The ‘dreadful thing’ verse I mentioned yesterday is found here, in verse 31.   It is the concluding sentence in a paragraph that talks about God’s holiness.  It’s a convicting verse in a convicting chapter of a book about God’s grace.   God, whose nature prevents Him from doing anything unholy, is therefore purely holy and, thus, purely just.   The only true justice in the universe is therefore found in the presence of God.   You can see, then, why it may be a dreadful thing to be found in His hands.

I rarely feel fear anymore, fear here being the terrorizing, angst-ridden emotion of dread.   Yet I have genuine dreadful fear of the power of God and what I deserve from Him (absent the saving atonement of Jesus).   The discussion with my atheist friend yesterday ventured into the subjects of sin, forgiveness, and truth (specifically about science).   Yet every time we have these conversations, I walk away feeling dejected, depressed.   It’s because I don’t like playing ‘gotcha’ with God’s word.   More and more, it isn’t my place to try to use debating tricks to try to change his mind.   Such tricks are unkind and antithetical to the Word.   Besides, they doesn’t convince him of anything except that I seem like a hypocritical jerk.    Yesterday, I simply told him what the Bible said and encouraged him to check it out on his own, told him that perhaps God was talking to him because he was so passionate about the discussion.   He told me to perform unnatural acts on myself and other things.

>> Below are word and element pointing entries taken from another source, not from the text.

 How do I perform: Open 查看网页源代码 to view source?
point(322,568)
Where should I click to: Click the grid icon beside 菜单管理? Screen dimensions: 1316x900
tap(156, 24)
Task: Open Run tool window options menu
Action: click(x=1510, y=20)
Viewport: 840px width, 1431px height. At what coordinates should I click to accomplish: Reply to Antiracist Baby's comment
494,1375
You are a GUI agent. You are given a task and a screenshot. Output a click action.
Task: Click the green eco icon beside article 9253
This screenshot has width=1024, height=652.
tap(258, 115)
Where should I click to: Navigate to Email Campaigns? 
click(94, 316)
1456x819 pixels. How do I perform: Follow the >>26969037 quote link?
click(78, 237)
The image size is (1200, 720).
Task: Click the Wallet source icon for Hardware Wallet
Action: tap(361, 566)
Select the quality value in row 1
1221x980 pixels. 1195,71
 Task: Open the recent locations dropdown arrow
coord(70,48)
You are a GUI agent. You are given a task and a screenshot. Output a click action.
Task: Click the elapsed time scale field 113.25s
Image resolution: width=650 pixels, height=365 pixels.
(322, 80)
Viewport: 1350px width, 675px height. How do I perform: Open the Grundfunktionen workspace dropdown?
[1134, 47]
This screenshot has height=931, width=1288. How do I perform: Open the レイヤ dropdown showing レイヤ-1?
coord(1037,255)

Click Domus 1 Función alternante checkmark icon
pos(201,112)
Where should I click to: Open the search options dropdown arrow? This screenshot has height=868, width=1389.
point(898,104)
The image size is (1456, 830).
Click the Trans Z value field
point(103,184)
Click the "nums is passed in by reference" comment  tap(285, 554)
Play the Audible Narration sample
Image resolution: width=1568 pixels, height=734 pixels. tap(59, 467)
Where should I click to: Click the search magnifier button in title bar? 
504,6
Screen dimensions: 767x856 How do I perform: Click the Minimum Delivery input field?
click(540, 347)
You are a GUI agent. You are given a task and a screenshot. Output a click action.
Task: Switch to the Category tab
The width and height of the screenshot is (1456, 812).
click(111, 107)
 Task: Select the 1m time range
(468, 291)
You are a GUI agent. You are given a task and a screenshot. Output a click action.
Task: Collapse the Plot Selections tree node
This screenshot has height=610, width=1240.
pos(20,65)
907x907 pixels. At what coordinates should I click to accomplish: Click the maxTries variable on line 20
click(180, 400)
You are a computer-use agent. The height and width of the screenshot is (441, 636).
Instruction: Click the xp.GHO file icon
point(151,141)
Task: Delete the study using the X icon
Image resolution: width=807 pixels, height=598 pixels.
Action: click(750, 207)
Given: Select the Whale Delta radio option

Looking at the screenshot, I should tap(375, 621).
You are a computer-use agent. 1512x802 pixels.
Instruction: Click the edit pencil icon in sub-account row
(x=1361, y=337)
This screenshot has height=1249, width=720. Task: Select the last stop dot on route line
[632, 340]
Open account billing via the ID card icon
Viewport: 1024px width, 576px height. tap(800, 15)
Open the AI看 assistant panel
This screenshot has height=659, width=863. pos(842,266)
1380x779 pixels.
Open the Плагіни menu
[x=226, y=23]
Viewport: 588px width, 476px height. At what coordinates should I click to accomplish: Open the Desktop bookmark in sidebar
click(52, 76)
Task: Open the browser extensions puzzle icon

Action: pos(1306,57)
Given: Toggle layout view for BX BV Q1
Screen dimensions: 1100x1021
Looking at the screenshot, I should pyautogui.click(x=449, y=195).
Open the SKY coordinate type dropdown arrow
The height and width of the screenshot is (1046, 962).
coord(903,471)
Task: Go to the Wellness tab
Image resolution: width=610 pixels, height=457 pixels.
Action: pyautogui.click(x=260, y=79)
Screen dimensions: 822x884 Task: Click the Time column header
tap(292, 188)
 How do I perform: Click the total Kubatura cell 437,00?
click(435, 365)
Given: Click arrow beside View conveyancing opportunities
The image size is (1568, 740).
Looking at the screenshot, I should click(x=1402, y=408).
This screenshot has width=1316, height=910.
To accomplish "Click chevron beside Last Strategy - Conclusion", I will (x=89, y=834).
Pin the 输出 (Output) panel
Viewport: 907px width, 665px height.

I know that we have to stand up for what we believe.   And I know that we need to use the talents God gives us to encourage others in their faith walks, even when their faith walk is a walk away from God.  It’s one of the reasons why I would dread to be in His presence, answering for these things I’ve done.   I feel like I’m letting Jesus down.   Even so, I know it also isn’t my place to judge whether or not my friend or anyone would be liable to God’s wrath.  The better way to live would be to witness, to leave it at that, and perhaps also to do what Abraham did.   If you remember, Abraham pleaded for the people of Sodom.   When they had clearly, brazenly, unrepentantly transgressed, Abraham still prayed for, pleaded for them.   We should do the same.

And so I do.   I pray for my atheist friend.   According to his own words, this, too, is offensive.   Yet I do it all the same.   The same God who is over all of us – including him – is also constantly loving us, working for us, living to beckon us back to Him.  Jesus died for atheists too, and He gives my denying friend life, provision, and all things.   While our holy, just God has the power to smite, it isn’t in His nature to desire to do so.   Instead, it’s in His nature to be merciful, caring, guiding, loving.  I hope my friend can come to see this.

For further reading:  Deuteronomy 32:35-36, Romans 12:19, Psalm 135:14, 2 Corinthians 5:11, Isaiah 19:16, Matthew 16:16.

Lord, forgive my inadequacies and my sins in how I mess up being a good witness for You.   Teach me Your better ways that I may speak well of You.